After experiencing it several different times and doing some research the boy finally figured out that anger and disappointment are two different things. In the past, there have been several instances where the boy misunderstood anger for disappointment and disappointment for anger. Poor guy used to take the literal meaning of the text from his girlfriend which reads “I am not angry”.

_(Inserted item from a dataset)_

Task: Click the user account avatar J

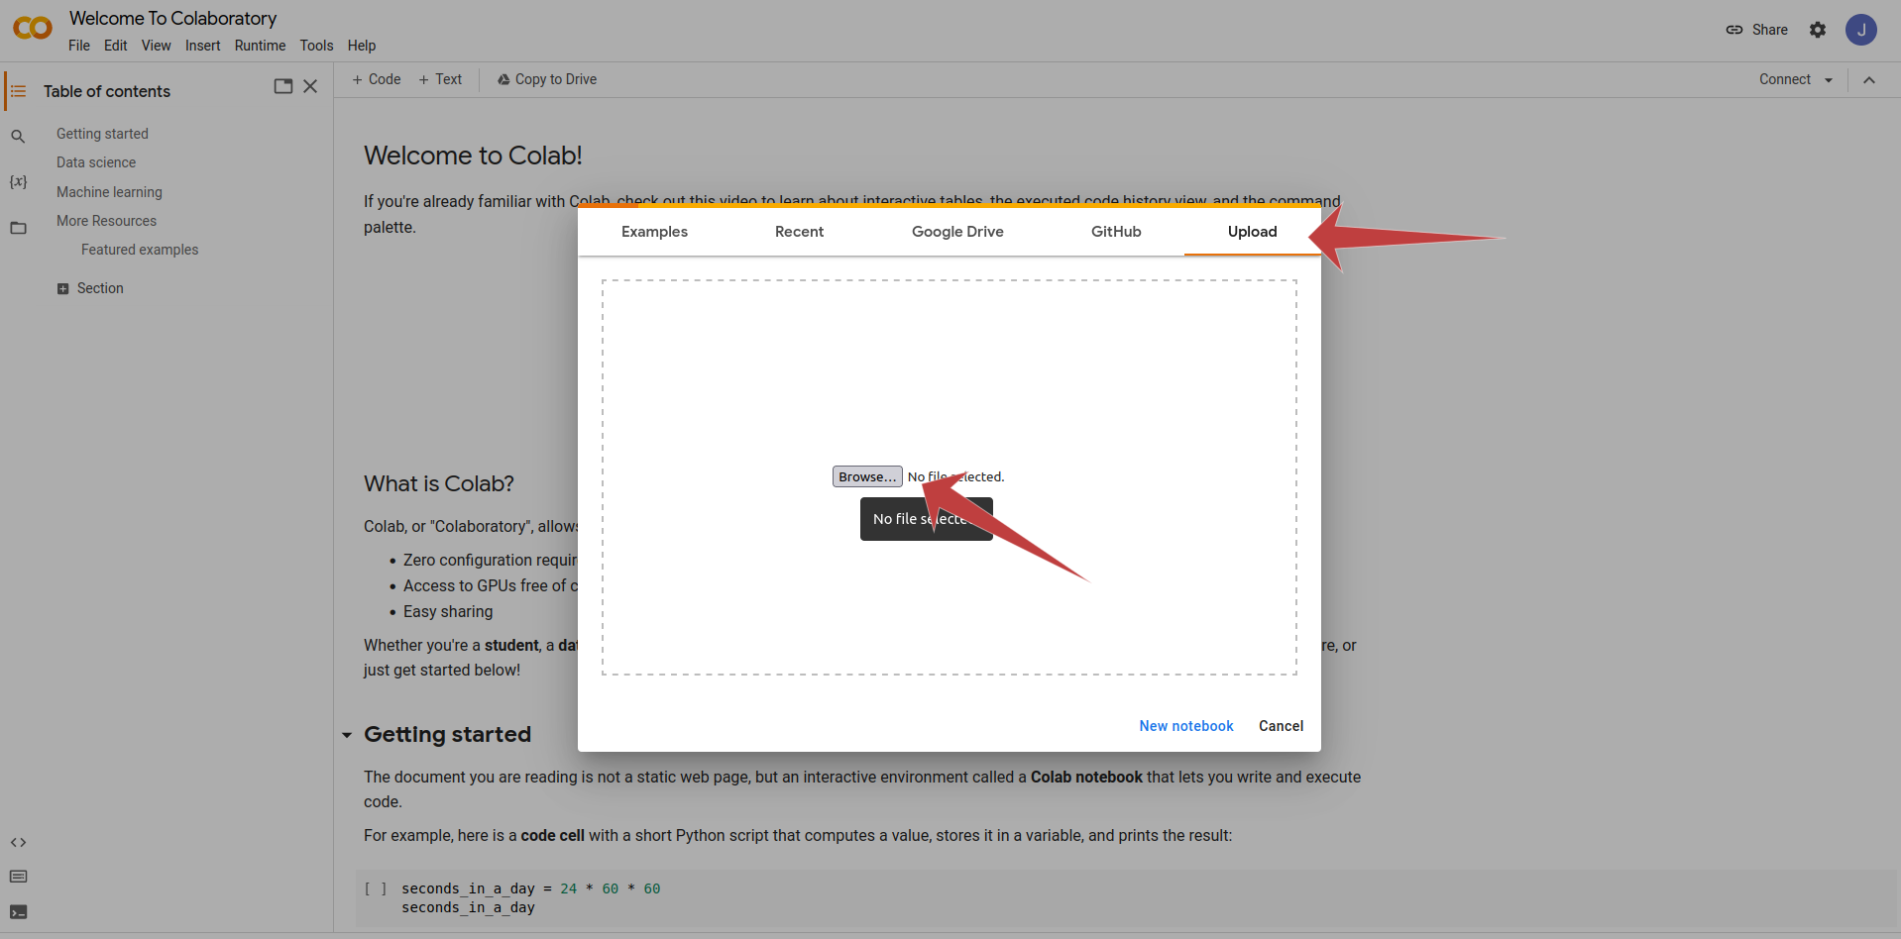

He believed that if he builds a classifier which could label the texts from his girlfriend whether it means anger or disappointment he will be able to comfort her better and prevent the backlash. So he starts collecting data. He pings all his friends who have girlfriends and asks them for labeled data for text messages from their respective girlfriends. Since he is a boy with some manners he doesn’t ask for the actual texts, instead, he asks only for a couple of attributes about the text. The length of the text message, and time difference in seconds between this text and the previous text which was received. After getting a good amount of sample data he decides to build a binary classifier which will help him classify those text messages into anger or disappointment.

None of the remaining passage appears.